TASK PROMPT:
Copy out the records below, swapping "Rio Grande Panini" for "Turkey Club Panini" everywhere it occurs and leaving everything else untouched.

_ _ _

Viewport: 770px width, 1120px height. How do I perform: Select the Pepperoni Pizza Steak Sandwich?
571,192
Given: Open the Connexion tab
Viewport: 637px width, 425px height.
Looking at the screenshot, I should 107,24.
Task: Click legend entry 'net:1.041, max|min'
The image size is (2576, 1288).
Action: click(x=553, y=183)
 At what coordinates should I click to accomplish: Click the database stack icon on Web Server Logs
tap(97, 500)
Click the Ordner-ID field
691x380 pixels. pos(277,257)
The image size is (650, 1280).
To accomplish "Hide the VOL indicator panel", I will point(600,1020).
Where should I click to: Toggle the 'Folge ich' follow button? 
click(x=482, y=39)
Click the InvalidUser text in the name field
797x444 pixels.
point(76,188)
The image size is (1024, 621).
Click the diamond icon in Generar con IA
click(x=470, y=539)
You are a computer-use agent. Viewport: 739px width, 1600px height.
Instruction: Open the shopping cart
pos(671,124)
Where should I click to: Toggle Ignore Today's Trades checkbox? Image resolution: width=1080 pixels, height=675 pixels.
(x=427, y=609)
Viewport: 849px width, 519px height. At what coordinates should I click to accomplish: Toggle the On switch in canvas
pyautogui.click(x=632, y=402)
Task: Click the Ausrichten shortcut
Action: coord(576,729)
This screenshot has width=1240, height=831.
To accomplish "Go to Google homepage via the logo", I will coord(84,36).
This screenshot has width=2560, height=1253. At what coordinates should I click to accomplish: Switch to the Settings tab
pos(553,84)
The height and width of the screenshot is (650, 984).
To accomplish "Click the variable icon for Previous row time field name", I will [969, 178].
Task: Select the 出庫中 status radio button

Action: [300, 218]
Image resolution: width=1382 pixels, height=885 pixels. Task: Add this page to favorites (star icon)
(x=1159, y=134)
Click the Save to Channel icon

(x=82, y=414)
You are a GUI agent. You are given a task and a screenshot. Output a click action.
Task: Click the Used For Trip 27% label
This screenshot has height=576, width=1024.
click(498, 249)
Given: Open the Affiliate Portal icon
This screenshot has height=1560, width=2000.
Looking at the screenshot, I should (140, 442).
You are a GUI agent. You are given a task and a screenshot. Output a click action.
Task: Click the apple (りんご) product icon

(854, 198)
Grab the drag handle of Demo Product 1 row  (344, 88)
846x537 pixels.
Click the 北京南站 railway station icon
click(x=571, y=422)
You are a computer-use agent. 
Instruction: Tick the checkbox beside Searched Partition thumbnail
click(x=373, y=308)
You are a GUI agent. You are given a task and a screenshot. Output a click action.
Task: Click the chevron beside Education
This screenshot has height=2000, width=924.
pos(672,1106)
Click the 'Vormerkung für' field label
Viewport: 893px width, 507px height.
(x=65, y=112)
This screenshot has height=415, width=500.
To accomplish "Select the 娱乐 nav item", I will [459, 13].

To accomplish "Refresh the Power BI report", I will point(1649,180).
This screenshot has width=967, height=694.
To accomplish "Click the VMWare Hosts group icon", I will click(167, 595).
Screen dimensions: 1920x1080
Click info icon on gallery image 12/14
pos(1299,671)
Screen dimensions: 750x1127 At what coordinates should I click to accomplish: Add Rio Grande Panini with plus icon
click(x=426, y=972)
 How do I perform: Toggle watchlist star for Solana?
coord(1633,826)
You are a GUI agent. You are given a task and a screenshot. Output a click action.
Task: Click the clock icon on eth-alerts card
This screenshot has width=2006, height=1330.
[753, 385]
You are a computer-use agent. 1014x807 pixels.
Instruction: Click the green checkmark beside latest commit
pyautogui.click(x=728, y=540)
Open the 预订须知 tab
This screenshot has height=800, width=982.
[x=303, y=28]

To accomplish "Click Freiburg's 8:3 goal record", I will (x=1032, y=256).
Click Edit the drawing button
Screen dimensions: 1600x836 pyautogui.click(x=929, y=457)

_ _ _

RESULT OF THE TASK:
Viewport: 770px width, 1120px height. How do I perform: Select the Pepperoni Pizza Steak Sandwich?
571,192
Given: Open the Connexion tab
Viewport: 637px width, 425px height.
Looking at the screenshot, I should 107,24.
Task: Click legend entry 'net:1.041, max|min'
The image size is (2576, 1288).
Action: click(x=553, y=183)
 At what coordinates should I click to accomplish: Click the database stack icon on Web Server Logs
tap(97, 500)
Click the Ordner-ID field
691x380 pixels. pos(277,257)
The image size is (650, 1280).
To accomplish "Hide the VOL indicator panel", I will point(600,1020).
Where should I click to: Toggle the 'Folge ich' follow button? 
click(x=482, y=39)
Click the InvalidUser text in the name field
797x444 pixels.
point(76,188)
The image size is (1024, 621).
Click the diamond icon in Generar con IA
click(x=470, y=539)
You are a computer-use agent. Viewport: 739px width, 1600px height.
Instruction: Open the shopping cart
pos(671,124)
Where should I click to: Toggle Ignore Today's Trades checkbox? Image resolution: width=1080 pixels, height=675 pixels.
(x=427, y=609)
Viewport: 849px width, 519px height. At what coordinates should I click to accomplish: Toggle the On switch in canvas
pyautogui.click(x=632, y=402)
Task: Click the Ausrichten shortcut
Action: coord(576,729)
This screenshot has width=1240, height=831.
To accomplish "Go to Google homepage via the logo", I will coord(84,36).
This screenshot has width=2560, height=1253. At what coordinates should I click to accomplish: Switch to the Settings tab
pos(553,84)
The height and width of the screenshot is (650, 984).
To accomplish "Click the variable icon for Previous row time field name", I will [969, 178].
Task: Select the 出庫中 status radio button

Action: [300, 218]
Image resolution: width=1382 pixels, height=885 pixels. Task: Add this page to favorites (star icon)
(x=1159, y=134)
Click the Save to Channel icon

(x=82, y=414)
You are a GUI agent. You are given a task and a screenshot. Output a click action.
Task: Click the Used For Trip 27% label
This screenshot has height=576, width=1024.
click(498, 249)
Given: Open the Affiliate Portal icon
This screenshot has height=1560, width=2000.
Looking at the screenshot, I should (140, 442).
You are a GUI agent. You are given a task and a screenshot. Output a click action.
Task: Click the apple (りんご) product icon

(854, 198)
Grab the drag handle of Demo Product 1 row  (344, 88)
846x537 pixels.
Click the 北京南站 railway station icon
click(x=571, y=422)
You are a computer-use agent. 
Instruction: Tick the checkbox beside Searched Partition thumbnail
click(x=373, y=308)
You are a GUI agent. You are given a task and a screenshot. Output a click action.
Task: Click the chevron beside Education
This screenshot has height=2000, width=924.
pos(672,1106)
Click the 'Vormerkung für' field label
Viewport: 893px width, 507px height.
(x=65, y=112)
This screenshot has height=415, width=500.
To accomplish "Select the 娱乐 nav item", I will [459, 13].

To accomplish "Refresh the Power BI report", I will point(1649,180).
This screenshot has width=967, height=694.
To accomplish "Click the VMWare Hosts group icon", I will click(167, 595).
Screen dimensions: 1920x1080
Click info icon on gallery image 12/14
pos(1299,671)
Screen dimensions: 750x1127 At what coordinates should I click to accomplish: Add Turkey Club Panini with plus icon
click(x=426, y=972)
 How do I perform: Toggle watchlist star for Solana?
coord(1633,826)
You are a GUI agent. You are given a task and a screenshot. Output a click action.
Task: Click the clock icon on eth-alerts card
This screenshot has width=2006, height=1330.
[753, 385]
You are a computer-use agent. 1014x807 pixels.
Instruction: Click the green checkmark beside latest commit
pyautogui.click(x=728, y=540)
Open the 预订须知 tab
This screenshot has height=800, width=982.
[x=303, y=28]

To accomplish "Click Freiburg's 8:3 goal record", I will (x=1032, y=256).
Click Edit the drawing button
Screen dimensions: 1600x836 pyautogui.click(x=929, y=457)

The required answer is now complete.